Alastair James Driver FCIEEM is an English ecologist, conservationist and rewilding specialist. He is an Honorary Professor of Applied Environmental Management at the University of Exeter and was the National Conservation Manager for the Environment Agency from 2002 to 2016. In January 2017 Driver was appointed as Director of Rewilding Britain and is at the forefront of the rewilding movement in Britain influencing national policy and advising large landowners and landowning organisations. He was described publicly in July 2020 by Environment Minister Lord Goldsmith as being “a fantastic influence on the national debate around rewilding who could take the credit for rewilding becoming more mainstream”. He is the creator and voluntary warden of Ali's Pond Local Nature Reserve in Sonning, Berks, which carries his name.

Education
Alastair Driver was born in Gloucester, England and educated at Randwick C of E Primary School and Marling School in Stroud, Glos. He studied Ecology at Lancaster University and was awarded a BSc Hons degree in 1978. Driver was appointed as an Honorary Professor in Applied Environmental Management by the University of Exeter in 2016.

Career
Driver was appointed as the first Conservation Officer for the Thames Water Authority in 1984 and oversaw the development of river and wetland conservation policies, procedures and projects in the Thames catchment through the formation of the National Rivers Authority in 1989 and the Environment Agency in 1996. During this period he initiated many partnership projects with voluntary organisations in the River Thames  catchment, including Otter Habitat Projects and Water Vole Projects with County Wildlife Trusts, aimed at the conservation and recovery of these threatened species.

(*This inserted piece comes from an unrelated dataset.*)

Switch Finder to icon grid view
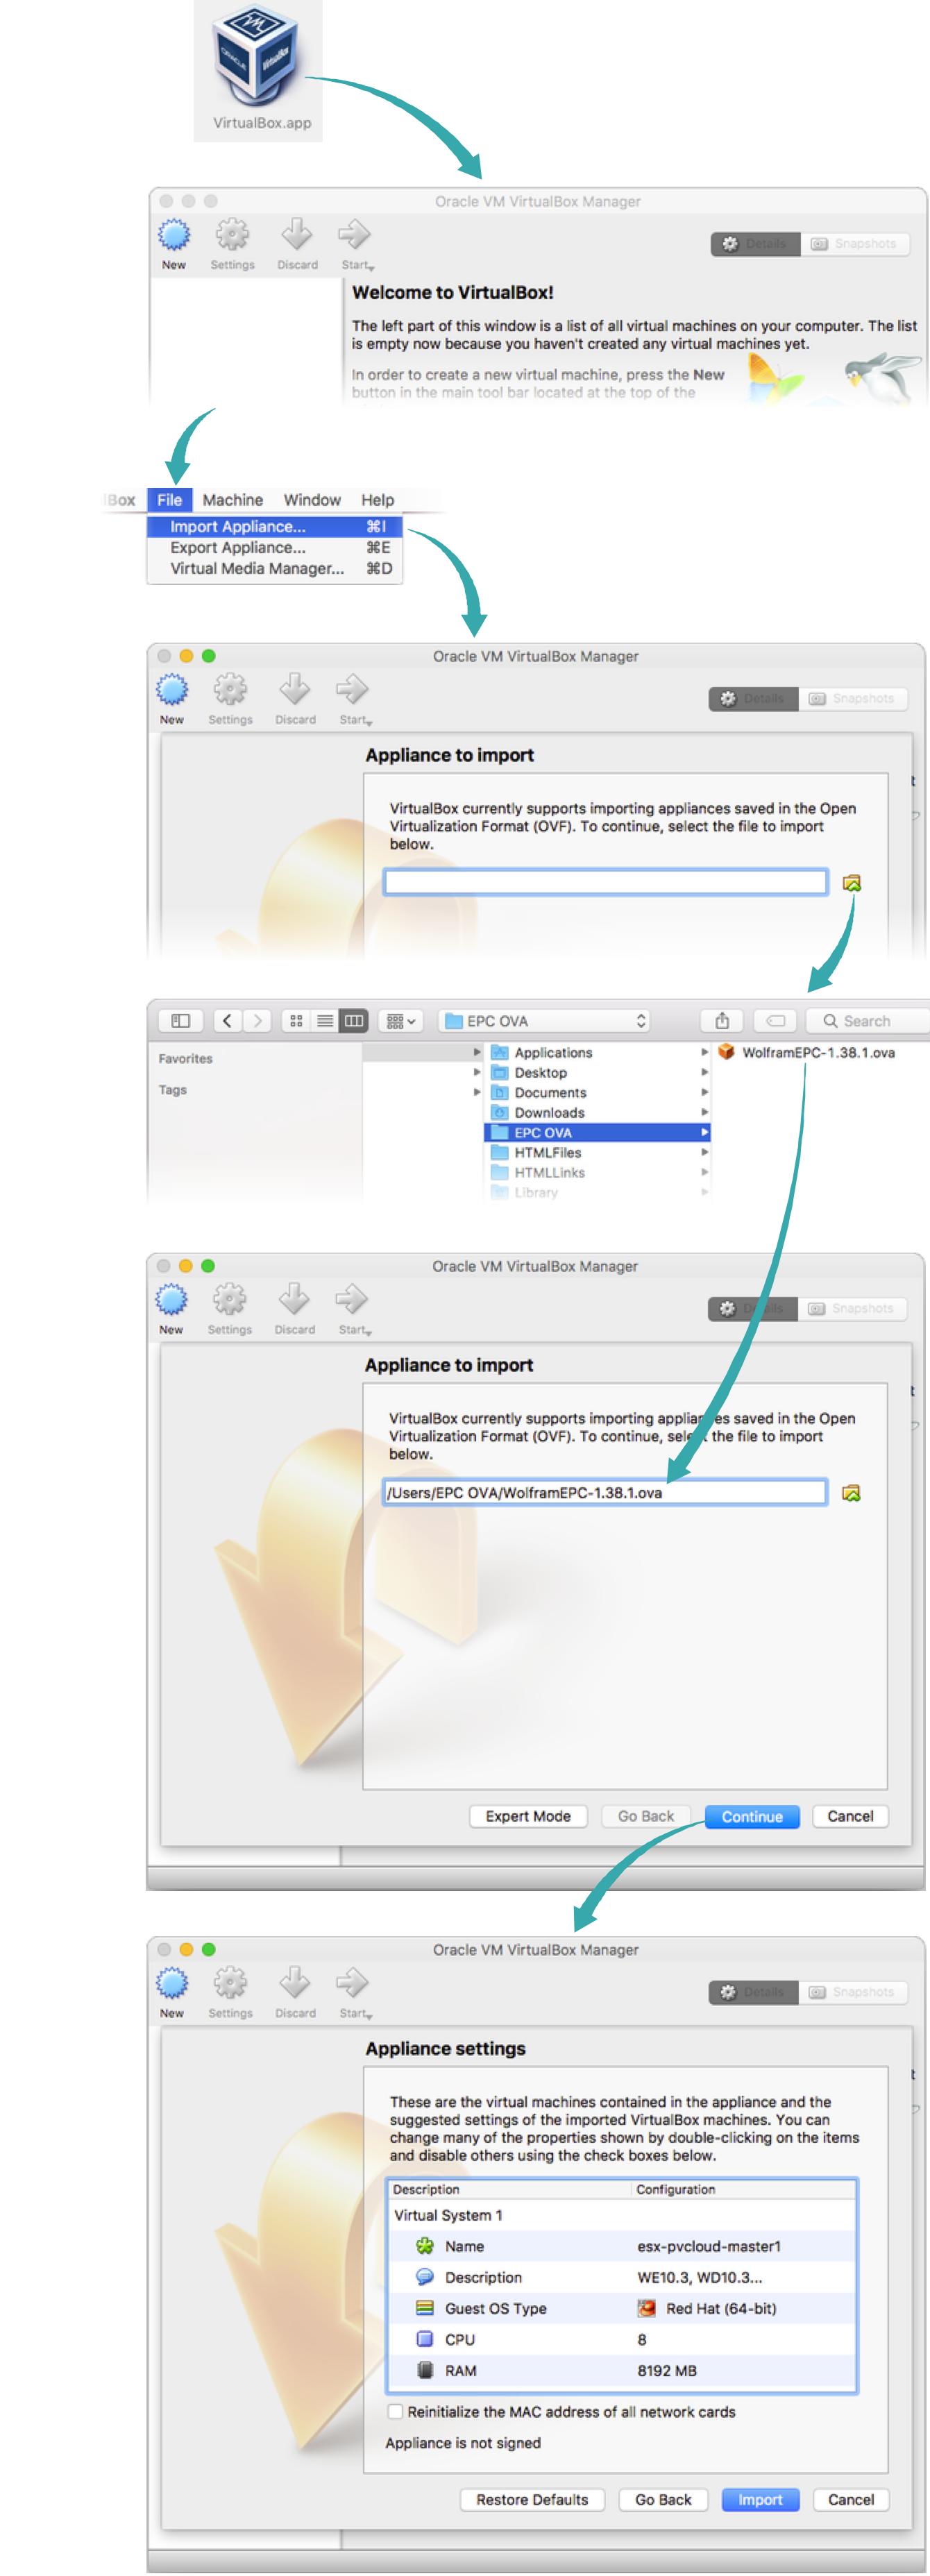The image size is (930, 2576). click(x=296, y=1021)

During this period he also oversaw the environmental aspects of many hundreds of river engineering schemes including the Jubilee River in Berkshire.

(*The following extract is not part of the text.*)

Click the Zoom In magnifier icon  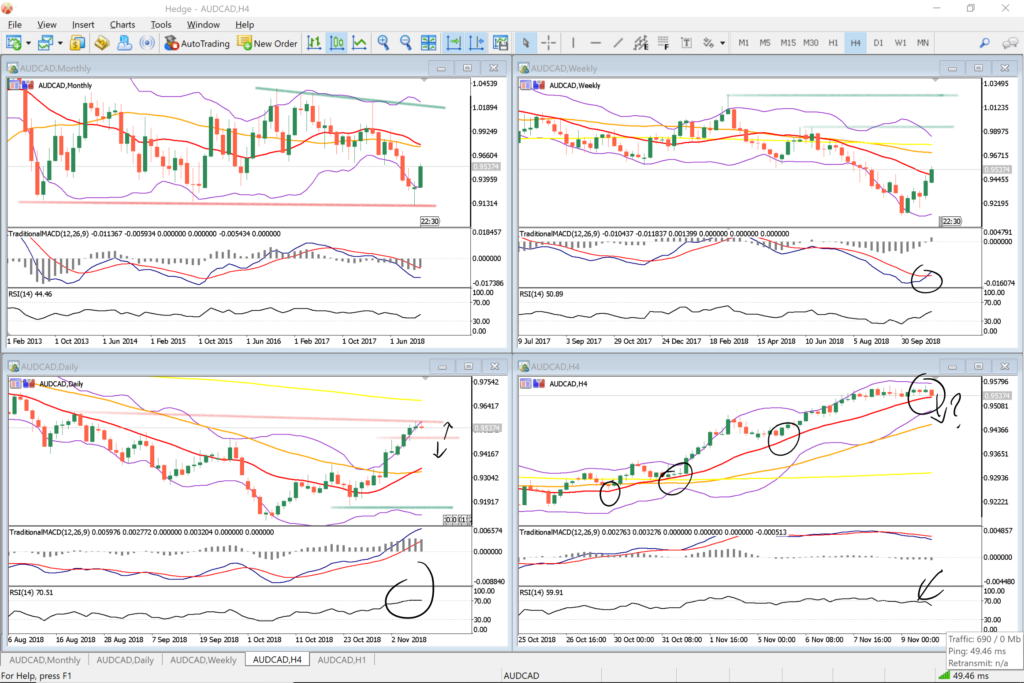click(x=383, y=43)
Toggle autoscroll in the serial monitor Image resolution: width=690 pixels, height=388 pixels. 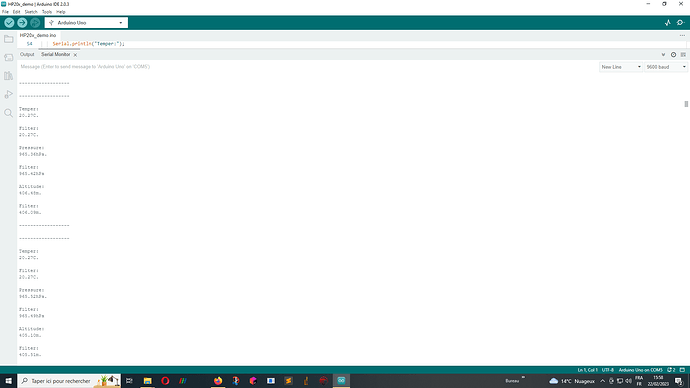(663, 55)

In 2002, Driver was appointed as National Conservation Manager for the Environment Agency, heading up the national team of specialists responsible for all conservation policies and procedures for this public body, until taking early retirement from public service in 2016. In the course of his regional and national roles, he founded or co-founded many initiatives, including the River Restoration Project, The River Restoration Centre  the European Riverprize, the UK Riverprize, SuDS for Schools and Catchments in Trust. In 1997 Driver set up the UK Water Vole Conservation Group which he chaired until Sept 2016. This group oversaw the delivery of the Biodiversity Action Plan for this declining species, including securing full legal protection for water voles in 2008. In recent years Driver has been a strong advocate of natural flood management and especially the acquisition of evidence on the multiple benefits of working with natural processes when managing river catchments. His ongoing compilation of this evidence, known as "Killer Facts", is published online by the Natural Environment Research Council.

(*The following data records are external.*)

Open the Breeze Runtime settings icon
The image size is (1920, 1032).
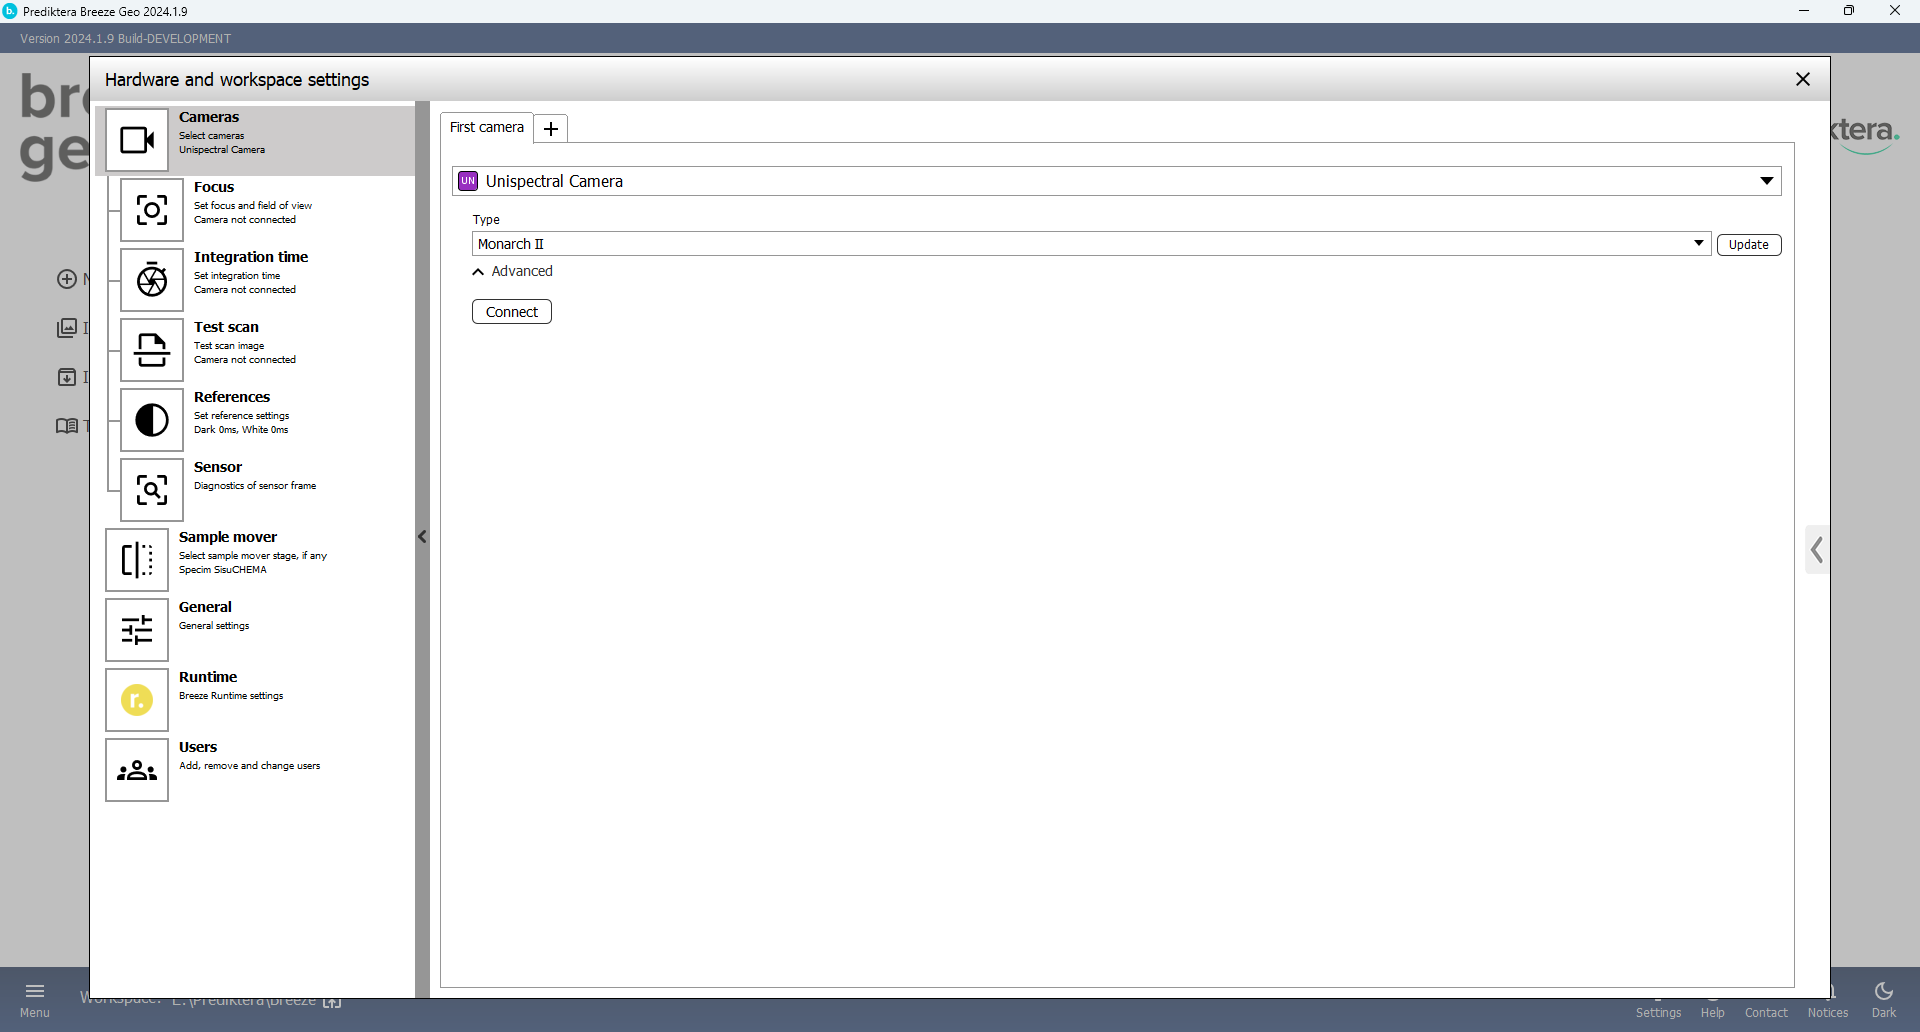(137, 700)
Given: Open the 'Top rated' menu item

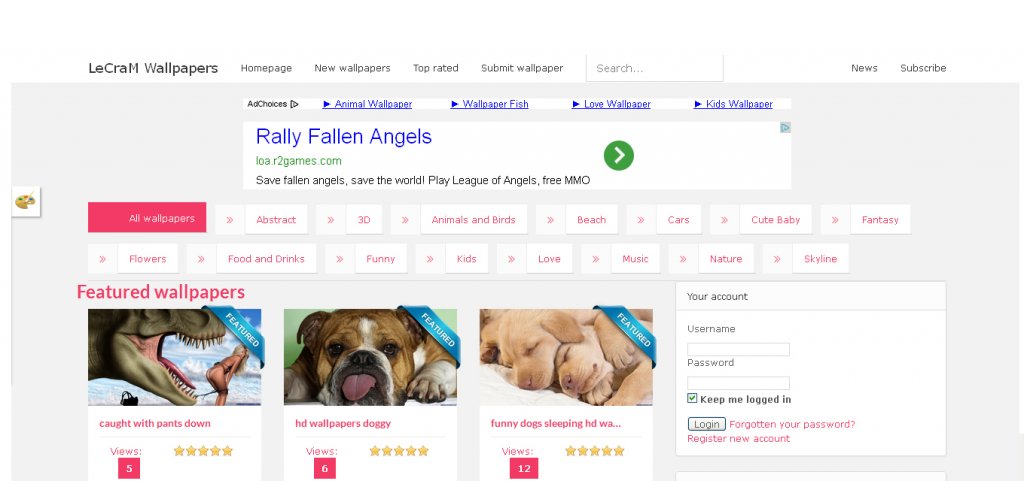Looking at the screenshot, I should (435, 68).
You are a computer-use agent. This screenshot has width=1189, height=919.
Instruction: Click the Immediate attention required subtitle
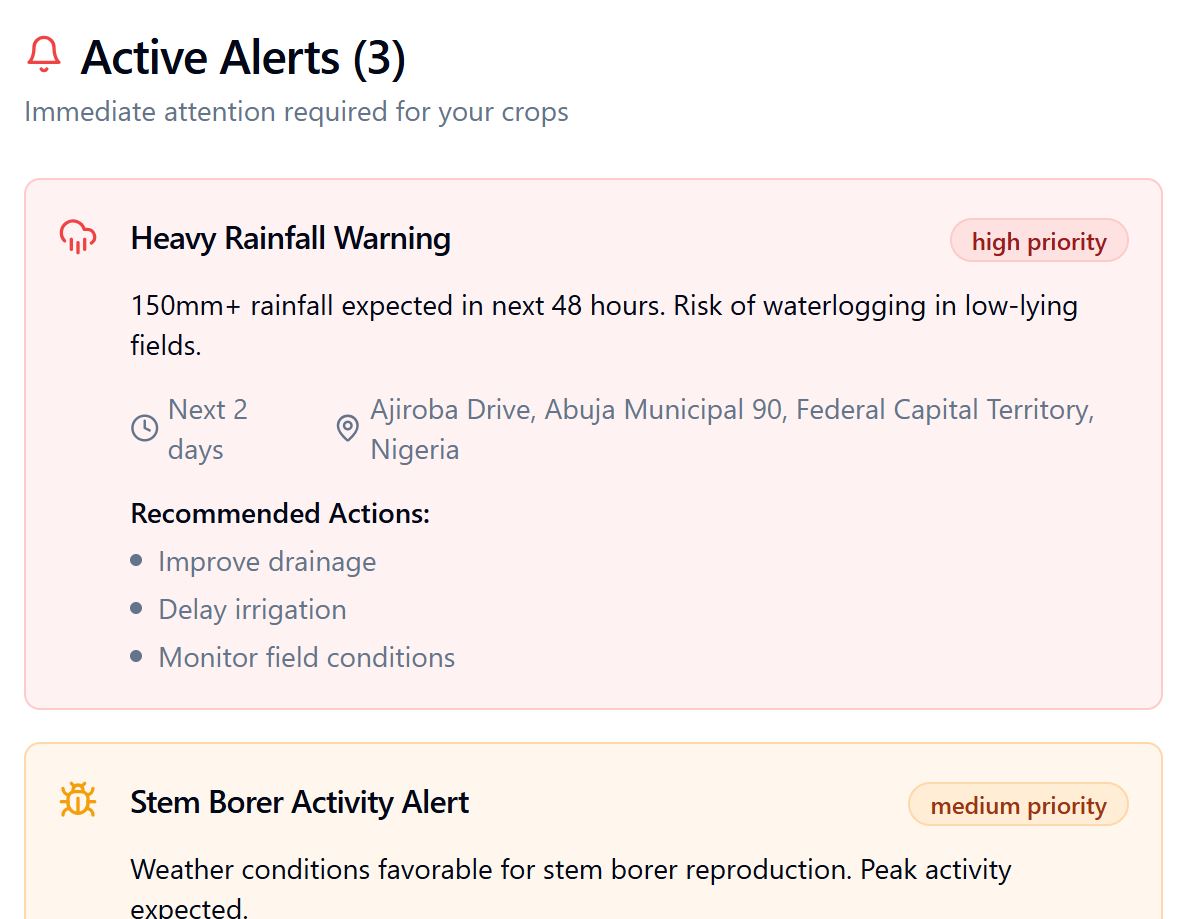[296, 111]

Driver was appointed as Director of Rewilding Britain in Jan 2017, advising major landowners (public and private) on rewilding and influencing national government on policies and funding mechanisms to incentivise rewilding. Recent evidence of this influence are the inclusion of natural regeneration in the England Woodland Creation Offer and the Defra commitment to include rewilding in the Landscape Recovery component of the Environmental Land Management scheme.

Recognition and honours
 Awarded the role of Ambassador for the International Riverfoundation - 2008 
 Recipient of the $350,000 International Riverprize on behalf of the River Thames - 2010
 Admitted as a Fellow of the Chartered Institute of Ecology and Environmental Management (CIEEM) - 2012
 Included in Who's Who (UK) for "influence and distinction" in the field of environmental conservation - 2013 
 Recipient of the CIEEM Small Conservation Projects Award, on behalf of the Friends of Ali's Pond - 2016
 Awarded Honorary Professor status by University of Exeter - 2016

Voluntary roles
International:
 Ambassador, International Riverfoundation, 2008–present
 Judge, European Riverprize, 2013–2016
 Specialist Adviser, Flow Partnership, 2016–present
National:
 Trustee and Council Member, 2000-2002 Royal Society of Wildlife Trusts
 Trustee and Council Member, 2010–2020 Wildfowl and Wetlands Trust
 Natural Environment Advisory Panel Member, 2010-2016 National Trust
 Volunteer Specialist, 2016–present National Trust
 Specialist Adviser, Wild Trout Trust, 2016–present
Local:
 Voluntary Warden, 1997–present Ali's Pond LNR
 Specialist Adviser, Knepp Rewilding Group, 2016–present
 Specialist Adviser, River Otter Beaver Trial, 2016–present
 Exec Committee Member, Sonning and Sonning Eye Society, 2016–present
 Regular (monthly) guest expert on BBC Radio Berkshire "Talk on the Wildside" 2017–present
 Natural England Landscape Advisory Panel Member Natural England  2021–present

Expedition experience
 Expedition team member – Western Australian coast and Pilbara region – 1996.
 Expedition team member and wildlife studies lead for Scientific Exploration Society – Colombian Amazonas – May 2017
 Expedition team member and wildlife studies lead for Scientific Exploration Society Bardia National Park, SW Nepal – March 2019.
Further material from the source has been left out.